Ontario students will be able to spend the majority of their senior years working in the trades while still completing a few compulsory academic courses.

The Ontario government announced on Wednesday the introduction of the Focused Apprenticeship Skills Training program, a new stream of the Ontario Youth Apprenticeship Program aimed at accelerating the training and employment of young Ontarians in the skilled trades.

The FAST program will enable Grade 11 and 12 students to engage in apprenticeships by allowing them to take up to 80% of their senior courses through co-operative education. The program will begin in September 2025, allowing students to access apprenticeships from 144 different trades.

Students currently take one to two Ontario Youth Apprenticeship courses. The change will allow students to take eight to eleven.

Successful graduates of the FAST program will receive a seal of distinction on their high school diploma. 

The press conference was held at Judith Nyman Secondary School, one of the partners where students in Ontario will go to develop their talents in the skilled trades.

David Piccini, Ontario’s Minister of Labour, said that the skilled trades allow students to bolster their future and take control of their destiny. 

“This is especially true for the students here and other young people who have been told that university is the only path to success. And we know that is fundamentally not the case,” said Piccini.

He added that Ontario projects it will need an additional 500,000 workers in the skilled trades over the next decade to meet demand.

At least one in three workers in Ontario with an apprenticeship certificate as their highest academic credential is nearing retirement. 

Working in the trades not only accelerates the passion for the work but can also help some students with standard courses. Piccini highlighted the importance of experiential learning.

“The number of youth I’ve met on job sites who are working with employer partners, school boards, and teachers who are saying math was challenging, but seeing it in a construction context, in building a Habitat for Humanity home has inspired me to get my math credentials that I will need,” said Piccini. 

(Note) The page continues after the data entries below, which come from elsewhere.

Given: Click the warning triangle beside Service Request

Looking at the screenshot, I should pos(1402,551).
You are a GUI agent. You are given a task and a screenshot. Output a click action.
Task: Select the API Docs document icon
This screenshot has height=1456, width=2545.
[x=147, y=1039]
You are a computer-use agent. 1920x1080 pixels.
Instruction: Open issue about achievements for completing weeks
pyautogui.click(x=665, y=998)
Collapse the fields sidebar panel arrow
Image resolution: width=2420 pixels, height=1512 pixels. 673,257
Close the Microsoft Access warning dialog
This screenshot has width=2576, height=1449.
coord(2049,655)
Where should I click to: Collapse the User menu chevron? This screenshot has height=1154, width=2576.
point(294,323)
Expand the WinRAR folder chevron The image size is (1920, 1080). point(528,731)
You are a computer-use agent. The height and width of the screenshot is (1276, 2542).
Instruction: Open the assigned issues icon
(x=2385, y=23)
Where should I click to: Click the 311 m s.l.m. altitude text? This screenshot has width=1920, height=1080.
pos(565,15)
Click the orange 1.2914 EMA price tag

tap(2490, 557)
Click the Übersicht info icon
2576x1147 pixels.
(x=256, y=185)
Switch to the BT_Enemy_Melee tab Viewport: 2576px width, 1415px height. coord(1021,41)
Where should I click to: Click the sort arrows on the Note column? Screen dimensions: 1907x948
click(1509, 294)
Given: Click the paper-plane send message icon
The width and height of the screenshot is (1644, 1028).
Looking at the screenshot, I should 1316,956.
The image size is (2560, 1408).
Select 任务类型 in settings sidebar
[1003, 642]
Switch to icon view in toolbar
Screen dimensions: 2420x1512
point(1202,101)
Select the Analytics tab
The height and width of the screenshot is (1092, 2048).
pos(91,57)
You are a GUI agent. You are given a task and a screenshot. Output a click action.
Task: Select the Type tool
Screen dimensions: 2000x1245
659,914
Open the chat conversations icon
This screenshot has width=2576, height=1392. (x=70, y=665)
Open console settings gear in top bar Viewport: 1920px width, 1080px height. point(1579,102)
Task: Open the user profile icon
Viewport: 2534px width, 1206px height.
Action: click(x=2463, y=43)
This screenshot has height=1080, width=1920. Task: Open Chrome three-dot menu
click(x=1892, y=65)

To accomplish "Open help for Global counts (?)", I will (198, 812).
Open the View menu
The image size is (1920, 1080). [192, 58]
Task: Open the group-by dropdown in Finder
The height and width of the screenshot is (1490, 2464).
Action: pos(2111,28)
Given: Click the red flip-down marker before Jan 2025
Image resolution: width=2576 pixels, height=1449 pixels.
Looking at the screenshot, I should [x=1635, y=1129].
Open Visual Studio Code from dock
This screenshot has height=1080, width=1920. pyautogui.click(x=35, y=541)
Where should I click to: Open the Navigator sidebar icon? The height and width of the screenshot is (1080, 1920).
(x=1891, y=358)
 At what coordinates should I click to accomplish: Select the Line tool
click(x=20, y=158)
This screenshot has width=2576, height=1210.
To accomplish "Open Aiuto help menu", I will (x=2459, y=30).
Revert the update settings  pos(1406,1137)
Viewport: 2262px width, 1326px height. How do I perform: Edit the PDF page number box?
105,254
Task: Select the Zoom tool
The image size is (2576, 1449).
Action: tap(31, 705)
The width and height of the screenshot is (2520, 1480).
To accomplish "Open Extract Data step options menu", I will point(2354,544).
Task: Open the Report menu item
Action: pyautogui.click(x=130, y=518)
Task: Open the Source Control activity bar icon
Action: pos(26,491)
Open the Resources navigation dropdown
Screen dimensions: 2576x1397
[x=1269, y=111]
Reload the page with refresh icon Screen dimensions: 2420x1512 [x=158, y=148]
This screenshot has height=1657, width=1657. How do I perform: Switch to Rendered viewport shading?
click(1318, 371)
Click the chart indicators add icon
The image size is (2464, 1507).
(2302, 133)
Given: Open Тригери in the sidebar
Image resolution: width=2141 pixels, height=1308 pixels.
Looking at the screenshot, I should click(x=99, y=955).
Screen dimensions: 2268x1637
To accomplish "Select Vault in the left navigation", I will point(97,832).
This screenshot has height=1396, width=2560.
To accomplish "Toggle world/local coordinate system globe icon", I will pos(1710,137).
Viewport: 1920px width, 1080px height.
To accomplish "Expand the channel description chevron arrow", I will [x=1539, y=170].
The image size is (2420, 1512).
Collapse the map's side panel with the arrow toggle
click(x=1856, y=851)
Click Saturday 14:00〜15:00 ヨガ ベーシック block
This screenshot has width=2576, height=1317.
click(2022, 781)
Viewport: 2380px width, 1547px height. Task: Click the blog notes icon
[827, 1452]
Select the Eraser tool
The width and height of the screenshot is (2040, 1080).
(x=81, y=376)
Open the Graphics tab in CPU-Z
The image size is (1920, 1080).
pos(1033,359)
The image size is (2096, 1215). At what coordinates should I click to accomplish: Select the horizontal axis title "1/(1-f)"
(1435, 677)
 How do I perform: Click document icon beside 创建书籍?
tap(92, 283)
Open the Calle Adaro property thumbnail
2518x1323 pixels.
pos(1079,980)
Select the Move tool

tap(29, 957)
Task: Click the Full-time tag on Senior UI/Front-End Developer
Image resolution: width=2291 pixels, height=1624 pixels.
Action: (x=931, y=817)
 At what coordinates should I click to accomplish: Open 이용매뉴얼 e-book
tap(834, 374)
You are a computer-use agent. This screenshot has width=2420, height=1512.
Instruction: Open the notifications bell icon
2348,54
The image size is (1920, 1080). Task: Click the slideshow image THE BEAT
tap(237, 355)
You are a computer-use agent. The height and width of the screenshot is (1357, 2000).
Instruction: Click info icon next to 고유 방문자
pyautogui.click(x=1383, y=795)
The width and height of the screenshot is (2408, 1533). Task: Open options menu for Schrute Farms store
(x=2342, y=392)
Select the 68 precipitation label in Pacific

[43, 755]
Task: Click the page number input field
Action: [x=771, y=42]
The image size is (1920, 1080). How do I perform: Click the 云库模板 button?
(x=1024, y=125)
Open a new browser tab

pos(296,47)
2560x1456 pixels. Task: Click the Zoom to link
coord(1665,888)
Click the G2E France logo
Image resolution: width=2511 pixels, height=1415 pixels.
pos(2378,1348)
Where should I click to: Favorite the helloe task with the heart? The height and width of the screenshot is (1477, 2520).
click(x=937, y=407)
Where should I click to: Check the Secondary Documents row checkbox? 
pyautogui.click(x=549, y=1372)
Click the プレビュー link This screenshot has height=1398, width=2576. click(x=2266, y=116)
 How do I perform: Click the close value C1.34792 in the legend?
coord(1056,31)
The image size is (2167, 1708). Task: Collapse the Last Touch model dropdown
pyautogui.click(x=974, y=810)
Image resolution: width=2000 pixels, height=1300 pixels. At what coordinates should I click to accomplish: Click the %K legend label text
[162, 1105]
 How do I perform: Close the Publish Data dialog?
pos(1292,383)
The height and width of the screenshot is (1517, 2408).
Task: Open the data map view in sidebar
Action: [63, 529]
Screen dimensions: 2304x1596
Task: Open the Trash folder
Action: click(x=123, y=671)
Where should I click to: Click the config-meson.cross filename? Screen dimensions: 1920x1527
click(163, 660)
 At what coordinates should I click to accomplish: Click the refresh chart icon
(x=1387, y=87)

Ontario has invested over $1.5 billion in the skilled trades since 2020. The Ontario Youth Apprenticeship Program has more than 72 recruiters across 800 schools. 

Melissa Young, CEO of Skilled Trades Ontario, said that one in five jobs in Ontario are projected to be in the skilled trades by 2026, a statistic she expects to increase even more. 

She added that as of October 2023, there were almost 94,000 apprentices in Ontario, more than the rest of the country combined.

The new program builds on Ontario’s announcement from last March, requiring students entering grade nine or ten to complete at least one technological education course to help them consider future careers in the skilled workforce, including the skilled trades. 

Ontario also announced a new online job matching portal to match potential apprentices, journeypersons, and employers. 

The provincial government is also launching a new pathway to trades policy for those with prior experience who may lack some academic entry requirements. 

Piccini recently met a Ukrainian refugee with previous work experience in the trades but lacked a secondary school diploma and credentials.  

“This policy will create a new pathway for people with work experience or relevant skill sets in the skilled trades by creating alternative criteria to assess competency,” he said. 

The Ontario government was the first provincial government to remove Canadian work experience requirements, Piccini said.

“I’m sick and tired of hearing of hopping in an Uber, hopping in a cab, and hearing the driver is an engineer, the driver has some competencies in the skilled trades, or is a doctor or a nurse. I’m sick of it. And we’re leaving no stone unturned to address that,” added Piccini.

He said that Ontario is the first province to implement such a policy. He expects that many provinces will follow suit.